▶ _What is required_
Search the entries below for the string "table" and copy the lines that hold it.

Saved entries

+ + + + + + +

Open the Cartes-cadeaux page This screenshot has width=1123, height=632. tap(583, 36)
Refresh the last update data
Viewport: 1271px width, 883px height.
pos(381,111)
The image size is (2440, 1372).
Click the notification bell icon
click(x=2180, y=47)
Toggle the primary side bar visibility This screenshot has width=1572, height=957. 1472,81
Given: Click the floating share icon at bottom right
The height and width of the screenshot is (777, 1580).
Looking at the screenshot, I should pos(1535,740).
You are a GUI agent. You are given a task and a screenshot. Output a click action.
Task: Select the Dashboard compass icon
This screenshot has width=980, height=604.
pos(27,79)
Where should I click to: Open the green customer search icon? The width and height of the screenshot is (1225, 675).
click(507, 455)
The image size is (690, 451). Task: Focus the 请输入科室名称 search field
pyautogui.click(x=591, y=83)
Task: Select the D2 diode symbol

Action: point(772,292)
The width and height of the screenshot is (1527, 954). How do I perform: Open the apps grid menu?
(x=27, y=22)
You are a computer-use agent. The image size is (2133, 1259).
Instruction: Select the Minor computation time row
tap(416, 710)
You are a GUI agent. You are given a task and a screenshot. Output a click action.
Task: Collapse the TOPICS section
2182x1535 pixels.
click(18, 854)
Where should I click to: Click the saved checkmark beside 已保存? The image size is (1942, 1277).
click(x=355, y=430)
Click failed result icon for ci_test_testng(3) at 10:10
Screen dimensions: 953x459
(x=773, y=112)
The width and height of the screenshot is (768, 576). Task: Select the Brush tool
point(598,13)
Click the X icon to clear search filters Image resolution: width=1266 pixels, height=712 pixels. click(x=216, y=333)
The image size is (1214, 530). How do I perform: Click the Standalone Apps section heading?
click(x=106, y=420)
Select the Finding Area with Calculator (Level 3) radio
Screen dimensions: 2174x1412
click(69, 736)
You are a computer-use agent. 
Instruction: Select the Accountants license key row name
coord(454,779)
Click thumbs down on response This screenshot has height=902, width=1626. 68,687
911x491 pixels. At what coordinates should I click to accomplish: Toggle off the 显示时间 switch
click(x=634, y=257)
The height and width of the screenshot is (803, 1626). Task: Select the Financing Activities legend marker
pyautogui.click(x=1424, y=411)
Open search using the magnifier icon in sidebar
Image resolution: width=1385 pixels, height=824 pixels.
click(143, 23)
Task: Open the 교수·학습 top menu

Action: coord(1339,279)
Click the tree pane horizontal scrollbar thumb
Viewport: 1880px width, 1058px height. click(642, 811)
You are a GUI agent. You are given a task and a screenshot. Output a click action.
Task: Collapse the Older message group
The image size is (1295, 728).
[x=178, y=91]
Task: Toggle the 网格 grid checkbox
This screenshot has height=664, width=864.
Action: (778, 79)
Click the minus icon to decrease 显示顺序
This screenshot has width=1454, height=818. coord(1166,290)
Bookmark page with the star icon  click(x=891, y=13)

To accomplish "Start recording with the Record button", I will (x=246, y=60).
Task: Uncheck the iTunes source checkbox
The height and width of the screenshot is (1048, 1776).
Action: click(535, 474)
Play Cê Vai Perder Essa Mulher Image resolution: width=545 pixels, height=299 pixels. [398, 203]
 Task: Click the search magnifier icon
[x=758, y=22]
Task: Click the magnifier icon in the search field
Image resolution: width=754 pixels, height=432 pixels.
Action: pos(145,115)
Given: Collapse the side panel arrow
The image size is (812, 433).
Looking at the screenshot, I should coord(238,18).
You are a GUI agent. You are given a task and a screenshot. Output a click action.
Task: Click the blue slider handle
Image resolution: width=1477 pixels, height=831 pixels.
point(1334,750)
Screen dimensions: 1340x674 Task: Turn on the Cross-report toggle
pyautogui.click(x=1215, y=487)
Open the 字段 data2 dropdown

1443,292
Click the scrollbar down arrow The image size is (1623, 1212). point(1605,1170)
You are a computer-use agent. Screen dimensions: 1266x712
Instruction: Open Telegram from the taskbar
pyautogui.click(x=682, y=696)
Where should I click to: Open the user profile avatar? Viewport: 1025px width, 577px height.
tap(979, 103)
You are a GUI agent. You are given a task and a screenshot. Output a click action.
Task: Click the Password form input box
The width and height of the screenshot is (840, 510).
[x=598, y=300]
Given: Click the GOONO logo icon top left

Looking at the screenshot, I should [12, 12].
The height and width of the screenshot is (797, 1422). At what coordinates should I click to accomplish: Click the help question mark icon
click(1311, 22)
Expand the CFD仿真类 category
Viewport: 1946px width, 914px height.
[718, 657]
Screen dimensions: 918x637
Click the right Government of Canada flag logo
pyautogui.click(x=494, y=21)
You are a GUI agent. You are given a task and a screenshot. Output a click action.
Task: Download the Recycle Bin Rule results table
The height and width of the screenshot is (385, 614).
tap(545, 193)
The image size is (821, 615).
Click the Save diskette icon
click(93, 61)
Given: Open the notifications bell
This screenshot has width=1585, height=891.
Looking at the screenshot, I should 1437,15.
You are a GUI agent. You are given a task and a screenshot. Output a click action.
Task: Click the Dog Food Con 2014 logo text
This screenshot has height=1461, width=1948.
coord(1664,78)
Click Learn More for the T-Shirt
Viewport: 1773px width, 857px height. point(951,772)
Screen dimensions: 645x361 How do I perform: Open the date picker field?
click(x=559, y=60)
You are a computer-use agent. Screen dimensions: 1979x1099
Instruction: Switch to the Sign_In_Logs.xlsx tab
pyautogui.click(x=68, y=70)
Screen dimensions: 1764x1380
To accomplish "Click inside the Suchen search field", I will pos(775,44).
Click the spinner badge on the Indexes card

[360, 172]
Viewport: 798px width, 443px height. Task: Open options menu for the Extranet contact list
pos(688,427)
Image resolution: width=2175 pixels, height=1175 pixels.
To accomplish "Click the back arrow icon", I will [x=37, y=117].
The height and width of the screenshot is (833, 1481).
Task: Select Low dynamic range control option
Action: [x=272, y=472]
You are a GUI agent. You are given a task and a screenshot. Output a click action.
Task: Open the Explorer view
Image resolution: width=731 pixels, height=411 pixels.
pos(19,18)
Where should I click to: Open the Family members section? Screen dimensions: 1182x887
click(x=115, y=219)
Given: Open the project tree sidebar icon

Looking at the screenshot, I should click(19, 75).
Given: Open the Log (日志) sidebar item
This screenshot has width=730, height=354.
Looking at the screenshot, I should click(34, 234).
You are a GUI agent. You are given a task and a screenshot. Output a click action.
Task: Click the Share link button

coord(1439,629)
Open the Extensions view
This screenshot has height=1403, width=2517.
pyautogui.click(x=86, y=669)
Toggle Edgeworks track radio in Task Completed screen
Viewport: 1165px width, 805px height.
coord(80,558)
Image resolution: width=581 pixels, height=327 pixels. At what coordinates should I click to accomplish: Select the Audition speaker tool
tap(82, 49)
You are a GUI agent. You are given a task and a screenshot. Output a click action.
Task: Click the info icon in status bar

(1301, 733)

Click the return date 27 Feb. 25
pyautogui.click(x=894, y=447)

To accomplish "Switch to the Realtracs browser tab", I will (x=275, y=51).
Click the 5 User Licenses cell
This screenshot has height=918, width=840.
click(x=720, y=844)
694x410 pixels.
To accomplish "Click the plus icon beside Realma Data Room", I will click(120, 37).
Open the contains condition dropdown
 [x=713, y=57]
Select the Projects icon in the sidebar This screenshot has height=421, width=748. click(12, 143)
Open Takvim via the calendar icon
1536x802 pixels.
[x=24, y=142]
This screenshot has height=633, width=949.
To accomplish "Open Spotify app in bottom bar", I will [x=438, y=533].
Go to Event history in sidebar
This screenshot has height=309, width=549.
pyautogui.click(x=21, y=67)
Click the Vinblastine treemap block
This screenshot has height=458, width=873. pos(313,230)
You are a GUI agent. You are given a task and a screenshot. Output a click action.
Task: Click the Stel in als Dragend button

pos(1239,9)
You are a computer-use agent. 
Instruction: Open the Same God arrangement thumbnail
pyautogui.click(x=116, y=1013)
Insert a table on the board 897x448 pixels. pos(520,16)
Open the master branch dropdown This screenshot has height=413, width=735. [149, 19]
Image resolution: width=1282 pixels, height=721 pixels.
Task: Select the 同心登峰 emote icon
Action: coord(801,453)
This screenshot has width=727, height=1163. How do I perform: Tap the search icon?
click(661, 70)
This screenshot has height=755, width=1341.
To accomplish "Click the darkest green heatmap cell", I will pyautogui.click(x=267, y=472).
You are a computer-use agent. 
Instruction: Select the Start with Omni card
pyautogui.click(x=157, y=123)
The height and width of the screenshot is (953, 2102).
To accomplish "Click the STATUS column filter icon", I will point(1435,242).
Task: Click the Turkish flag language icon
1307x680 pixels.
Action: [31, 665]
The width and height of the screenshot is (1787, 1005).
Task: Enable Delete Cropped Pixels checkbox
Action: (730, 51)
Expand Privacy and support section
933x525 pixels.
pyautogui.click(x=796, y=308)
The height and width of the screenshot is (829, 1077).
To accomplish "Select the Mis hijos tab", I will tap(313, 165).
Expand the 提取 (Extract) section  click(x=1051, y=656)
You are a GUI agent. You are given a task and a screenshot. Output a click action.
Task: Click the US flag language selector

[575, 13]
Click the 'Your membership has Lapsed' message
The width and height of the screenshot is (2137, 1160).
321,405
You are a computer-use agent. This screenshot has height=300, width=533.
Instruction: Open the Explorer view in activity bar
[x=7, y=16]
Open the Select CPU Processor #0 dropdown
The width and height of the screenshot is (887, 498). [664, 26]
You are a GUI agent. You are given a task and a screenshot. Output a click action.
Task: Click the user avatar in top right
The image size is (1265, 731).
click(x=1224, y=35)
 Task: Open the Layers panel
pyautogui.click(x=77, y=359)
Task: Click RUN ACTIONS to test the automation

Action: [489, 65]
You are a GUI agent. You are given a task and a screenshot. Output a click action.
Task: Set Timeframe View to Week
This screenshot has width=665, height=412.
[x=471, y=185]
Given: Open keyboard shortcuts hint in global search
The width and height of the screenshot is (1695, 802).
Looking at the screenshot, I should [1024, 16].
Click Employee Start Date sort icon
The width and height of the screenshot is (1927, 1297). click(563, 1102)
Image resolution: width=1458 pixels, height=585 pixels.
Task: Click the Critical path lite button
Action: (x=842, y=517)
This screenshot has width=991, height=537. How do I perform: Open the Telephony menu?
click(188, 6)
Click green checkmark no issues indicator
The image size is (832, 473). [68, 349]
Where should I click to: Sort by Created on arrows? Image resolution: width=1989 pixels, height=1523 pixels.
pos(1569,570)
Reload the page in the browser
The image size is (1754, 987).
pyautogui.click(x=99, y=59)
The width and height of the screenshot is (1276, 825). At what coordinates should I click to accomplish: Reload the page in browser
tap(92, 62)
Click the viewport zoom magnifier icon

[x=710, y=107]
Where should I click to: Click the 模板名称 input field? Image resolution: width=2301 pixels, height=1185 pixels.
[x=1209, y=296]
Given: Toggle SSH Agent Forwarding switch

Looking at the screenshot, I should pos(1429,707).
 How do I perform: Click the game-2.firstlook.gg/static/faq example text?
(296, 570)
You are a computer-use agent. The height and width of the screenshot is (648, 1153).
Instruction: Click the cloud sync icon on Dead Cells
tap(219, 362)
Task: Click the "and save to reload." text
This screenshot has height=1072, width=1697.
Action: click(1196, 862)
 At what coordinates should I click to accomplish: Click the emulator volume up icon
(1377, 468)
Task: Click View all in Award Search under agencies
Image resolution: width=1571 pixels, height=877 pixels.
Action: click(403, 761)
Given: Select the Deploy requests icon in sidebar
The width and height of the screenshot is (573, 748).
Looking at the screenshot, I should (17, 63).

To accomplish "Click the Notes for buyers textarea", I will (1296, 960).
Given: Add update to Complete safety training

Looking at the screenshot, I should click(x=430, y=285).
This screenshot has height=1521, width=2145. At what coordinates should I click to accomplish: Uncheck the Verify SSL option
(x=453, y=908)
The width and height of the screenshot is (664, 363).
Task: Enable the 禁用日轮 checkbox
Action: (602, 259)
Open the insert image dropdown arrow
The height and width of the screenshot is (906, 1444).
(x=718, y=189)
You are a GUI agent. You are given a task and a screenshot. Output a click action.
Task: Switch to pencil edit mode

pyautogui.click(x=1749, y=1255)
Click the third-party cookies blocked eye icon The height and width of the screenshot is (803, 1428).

+ + + + + + +

▶ _Task response_
Task: Download the Recycle Bin Rule results table
Insert a table on the board 897x448 pixels. pos(520,16)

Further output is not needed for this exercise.